Tuesday, November 28, 2006

Windows Vista Will Kill Microsoft ?

I’m going to break from tradition and blog a bit about Vista’s flaws today. So if that doesn’t interest you, feel free not to read this.

Vista would kill Microsoft, here’s reason why: Apple has fans. Microsoft has reluctant users.

I recently read an article on why Windows is so slow, and how Vista looks to be even slower. The big thing is backwards compatability. Microsoft insists on maintaining 90%+ backwards compatability. When you maintain that and add new features as well, it just has to slow things down.

Apple, on the other hand, broke from all that back in 2001 with OS X. If you were running OS X, guess what? You couldn’t run OX 9 applications. The change was somewhat painful, but it resulted in a much better, faster OS with a cleaner architecture.

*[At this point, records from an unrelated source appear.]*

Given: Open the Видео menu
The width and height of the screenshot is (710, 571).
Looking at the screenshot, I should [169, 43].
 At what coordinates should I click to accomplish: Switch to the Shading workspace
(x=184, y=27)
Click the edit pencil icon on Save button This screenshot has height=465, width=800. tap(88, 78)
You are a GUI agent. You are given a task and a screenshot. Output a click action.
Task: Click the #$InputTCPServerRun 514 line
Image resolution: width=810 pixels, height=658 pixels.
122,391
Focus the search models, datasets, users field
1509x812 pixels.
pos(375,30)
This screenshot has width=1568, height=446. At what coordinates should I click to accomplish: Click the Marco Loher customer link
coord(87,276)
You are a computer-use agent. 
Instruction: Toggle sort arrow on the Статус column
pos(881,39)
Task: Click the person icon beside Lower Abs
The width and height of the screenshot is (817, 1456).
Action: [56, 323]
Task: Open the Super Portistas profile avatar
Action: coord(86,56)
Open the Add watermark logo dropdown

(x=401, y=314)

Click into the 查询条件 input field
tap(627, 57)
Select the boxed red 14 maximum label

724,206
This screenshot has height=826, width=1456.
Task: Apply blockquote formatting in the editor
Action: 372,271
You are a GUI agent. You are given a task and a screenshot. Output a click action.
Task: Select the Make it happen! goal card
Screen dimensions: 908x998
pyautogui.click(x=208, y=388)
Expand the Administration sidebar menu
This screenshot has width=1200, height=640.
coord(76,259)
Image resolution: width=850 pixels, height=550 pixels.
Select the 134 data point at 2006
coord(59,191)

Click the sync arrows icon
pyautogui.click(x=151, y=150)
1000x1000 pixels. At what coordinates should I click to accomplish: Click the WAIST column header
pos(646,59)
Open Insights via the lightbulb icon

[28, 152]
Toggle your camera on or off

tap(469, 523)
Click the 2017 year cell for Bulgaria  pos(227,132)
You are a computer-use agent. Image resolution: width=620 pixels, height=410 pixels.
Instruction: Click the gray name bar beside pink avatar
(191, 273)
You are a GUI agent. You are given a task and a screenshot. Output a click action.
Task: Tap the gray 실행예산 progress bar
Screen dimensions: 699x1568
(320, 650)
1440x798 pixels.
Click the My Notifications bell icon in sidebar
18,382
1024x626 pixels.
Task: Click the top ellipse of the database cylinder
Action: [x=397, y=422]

Microsoft’s bloated Windows OS may be what kills the company. It keeps bundling its software resources which makes newer version of Windows to add more compatibility and at the same time include new features but at the cost of sacrificing its speed.

If Microsoft keeps maintaining its backwards compatability, it will die because it will slow to a crawl. If they ditch their backwards compatability, it will be so painful that many will shun Windows for Mac or (heaven forbid) Linux. May be then LucIfiar would be making us a Linux to Mac OS X Transformation Pack!

The truth is that Windows has never came up with anything significant after XP. They own their failure to unsuccessful Media Center PCs and even more miserable Tablet Lap Tops. Windows group was so much engaged in developing updates for ‘Service Packs’ that it continued to lag behind the very high standards being set by Apple’s Mac OS X. In mean time there were 5 versions of OS X launched, each with newer user friendly features such as Dashboards or Widgets, Desktop Search, Sleek UI and list goes on and on.

Vista is thought to be 40% more complex than XP. There are still rumours that Microsoft has lost the track of such complex code in Vista, and that it decided to launch the OS rather ‘incomplete’.

P S: I don’t plan to buy Windows Vista. Do you?